Nipped in Sam Lopes’ opening at Blankspace Gallery in Oakland, CA. To be more specific, the exhibition, “Just because there are questions doesn’t mean there are answers,” is a show of “new collaborative work by Sam Lopes, Joy Fritz and Friends.” The works were what JC (not that JC) might have called craptastic, where craftsmanship seems deliberately hobbled, so that naive drawing styles in odd materials (crayons and oil pastels) take precedence. The show is really colorful and sweet, and compellingly nostalgic for the 1970s. It turns out the depiction of of handicrafts from the shag carpet era might be inspired by nostalgia for a gay heyday.
There were some passages that reminded me, in a good way, of Ben Shahn’s work, where the line seems so unfettered you can’t tell when it’s good or bad, but you just know that it’s exuberant.
In contemporary art, “decorative” is usually used derisively, but I’m starting to re-think this prejudice. Certainly, I’m more interested in work that has interesting and rigorous conceptual intents, but I’m also beginning to suspect that decoration and conceptual rigor are not as oppositional as presumed. In a way, decoration is not entirely free of function—people seem to have an innate decorating impulse, tied maybe to creativity and expression as well as aspirations and the need to see themselves reflected in the world. At a basic level, it seems to fill a desire to find a voice or secure a space in the material world.

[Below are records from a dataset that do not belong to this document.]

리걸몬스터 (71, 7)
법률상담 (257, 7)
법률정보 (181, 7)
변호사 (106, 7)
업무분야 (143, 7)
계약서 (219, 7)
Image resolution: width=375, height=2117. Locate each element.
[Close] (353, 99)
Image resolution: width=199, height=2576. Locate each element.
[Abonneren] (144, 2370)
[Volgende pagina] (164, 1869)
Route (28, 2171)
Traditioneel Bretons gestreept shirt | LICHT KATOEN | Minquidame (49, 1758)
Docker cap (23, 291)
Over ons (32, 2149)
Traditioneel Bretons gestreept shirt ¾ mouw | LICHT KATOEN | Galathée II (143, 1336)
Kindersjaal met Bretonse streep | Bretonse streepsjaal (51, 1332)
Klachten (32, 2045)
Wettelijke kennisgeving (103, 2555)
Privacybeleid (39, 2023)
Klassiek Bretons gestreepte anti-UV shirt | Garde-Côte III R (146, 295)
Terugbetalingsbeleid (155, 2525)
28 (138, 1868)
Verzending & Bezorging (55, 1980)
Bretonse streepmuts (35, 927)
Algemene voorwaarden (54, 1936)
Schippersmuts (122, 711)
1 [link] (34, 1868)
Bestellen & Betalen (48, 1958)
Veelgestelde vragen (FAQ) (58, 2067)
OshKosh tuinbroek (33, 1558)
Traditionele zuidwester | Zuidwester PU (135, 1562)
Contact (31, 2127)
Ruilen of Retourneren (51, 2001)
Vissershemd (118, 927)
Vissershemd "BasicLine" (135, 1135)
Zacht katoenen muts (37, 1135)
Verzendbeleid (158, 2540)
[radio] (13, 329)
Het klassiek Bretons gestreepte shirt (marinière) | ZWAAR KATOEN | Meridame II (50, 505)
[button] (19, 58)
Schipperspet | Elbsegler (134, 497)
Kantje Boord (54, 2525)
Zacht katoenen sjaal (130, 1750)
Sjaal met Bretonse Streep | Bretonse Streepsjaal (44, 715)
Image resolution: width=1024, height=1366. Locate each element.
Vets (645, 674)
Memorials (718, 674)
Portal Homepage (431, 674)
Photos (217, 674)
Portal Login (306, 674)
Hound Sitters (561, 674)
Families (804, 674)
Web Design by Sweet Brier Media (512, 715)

There’s a lot of decoration in “Just because.” It’s in the selection of subjects that lend themselves to high-spirited colors and patterns, like bedspreads with fringes, wallpaper, bolero jackets and hand-knit rugs. And while I’m sure this decorative impulse was driven partly by pleasure and the unadulterated love of drawing, I also suspect that the choices were not entirely formal, and the use of pattern and decoration suggests something about art being, fundamentally, a craft, and craft being more akin to hobby-like forms of self-expression, rather than a selling point of marketable art objects.
It’s East Bay Open Studios this weekend, where everyone and their purse-making sister, graf-merging cousin, and urban-artifact-re-arranging uncle open their studios to the public. I think that membership-based art organizations are critical to building and sustaining a vibrant local art community, of course, but the experience of seeing so many different kinds and qualities of art can have low returns when taken all together. It’s like going to an international buffet, and you end up getting hummus on your sushi and chow mein in your bread pudding.
I stopped by a few different studios in Oakland today. I found it strange that only half of the studios in a certain complex were open. I realize that registration for Open Studios requires a hefty membership fee, but still, it seems like a missed opportunity to not be in your studio if the public is going to be wandering through your building anyway.
Terry Furry’s a genuine, nice guy, so it’s hard for me to be objective about his work, but I really enjoyed his latest batch of paintings on mounted Kraft paper. I know that some of their appeal stems from a certain graphic design or illustration-y cleanness. Still, these still-lifes of a boy’s or man’s personal effects are more ambiguous than his previous figurative paintings, and hence, more open-ended and compelling. The empty spaces seem less like formal devices, and a little more affective.